Trabalhando com números reais, sem fraudes nem truques estatísticos, a dívida líquida do setor público brasileiro em 2009 fechou em R$ 1,3 bilhão, ante um PIB de R$ 3,1 trilhões. Assim, a dívida pública caiu para 42,9% do PIB. Isso significa que FHC, torrando estatais, dobrou a dívida pública e que o presidente Lula, sem sacrificar nenhum patrimônio público, reduziu substancialmente esta dívida, contribuindo para a governabilidade do Brasil. Já com a presidenta Dilma Rousseff a dívida pública brasileira continuou sua trajetória declinante.

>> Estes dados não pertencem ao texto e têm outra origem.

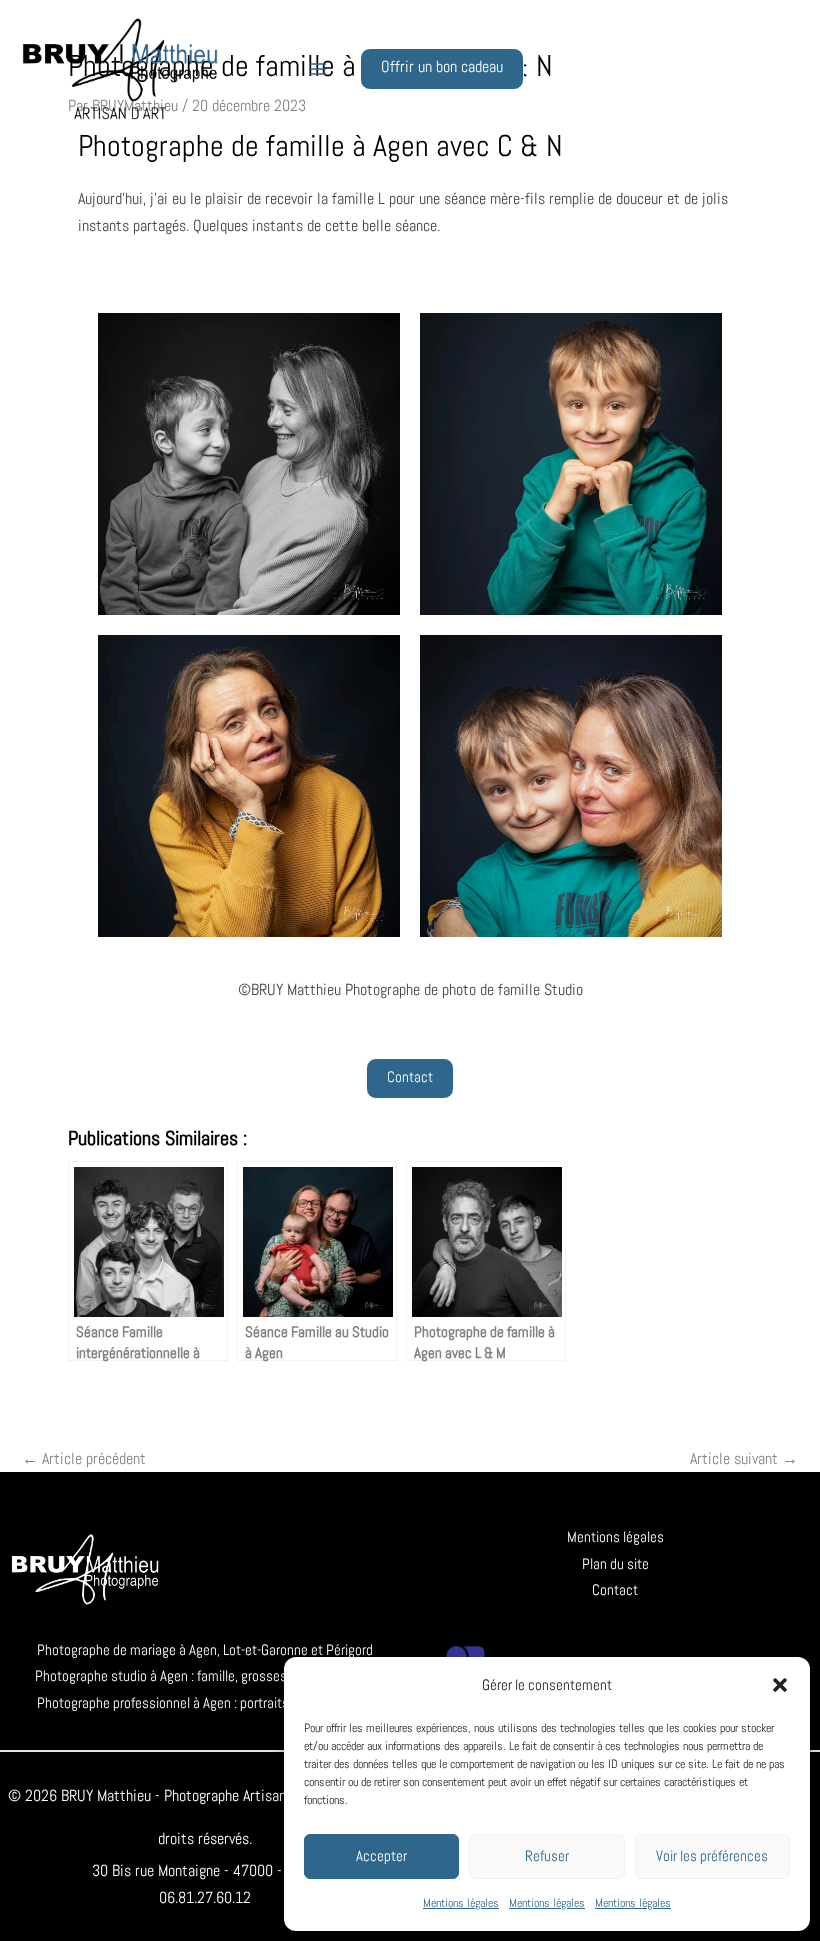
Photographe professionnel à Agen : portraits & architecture (205, 1702)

Se, no fim do governo do presidente Lula, ela equivalia a 42,9% do PIB, no dia 31 de maio último o Banco Central anunciou que esta dívida tinha caído para 35,7% do PIB. Isso significa que o Brasil enfrenta a atual crise mundial desfrutando de uma relação dívida/PIB confortável. Poderíamos até dizer invejável aos olhos de países que em 2011 já tinham uma relação dívida/PIB bem pior que a brasileira. Refiro-me a países como Japão (225,80%), Grécia (144%), Itália (118,10%), França (83,56%), Portugal (83,20%), Reino Unido (76,50%), Espanha 63,40%), etc..., para não citar os Estados Unidos que, ano passado, estiveram na iminência de dar um inédito cano em seus credores, deixando o mundo à beira de um ataque de nervos.
Demência fiscal - Vale registrar também que dados do Banco Central e do IPEADATA mostram que os déficits nominais do setor público variaram, no período de 1995 a 2002, 7% em média; enquanto do período 2003 a 2009 a média da variação foi de 2,98%. Verifica-se também neste item a responsabilidade fiscal do governo Lula e o descalabro fiscal do governo FHC. No fim do seu primeiro mandato a presidenta Dilma aproximará este déficit de zero.
Mas a demência fiscal não se limitava aos números acima citados. Outras vezes ela assumiu feições rocambolescas. Por exemplo, quando FHC resolveu ampliar a dolarização dos títulos públicos. Com efeito, numa conjuntura de real artificialmente valorizado, sujeito a sofrer uma megadesvalorização imposta pelo mercado a qualquer momento, como aconteceu em janeiro de 1999, FHC resolveu aumentar a parcela da dívida interna vinculada ao câmbio. A parte dolarizada da dívida, que correspondia a 5,3% do total em 1995, foi para 33,5%, em 2002, isso equivalia a R$ 220 bilhões.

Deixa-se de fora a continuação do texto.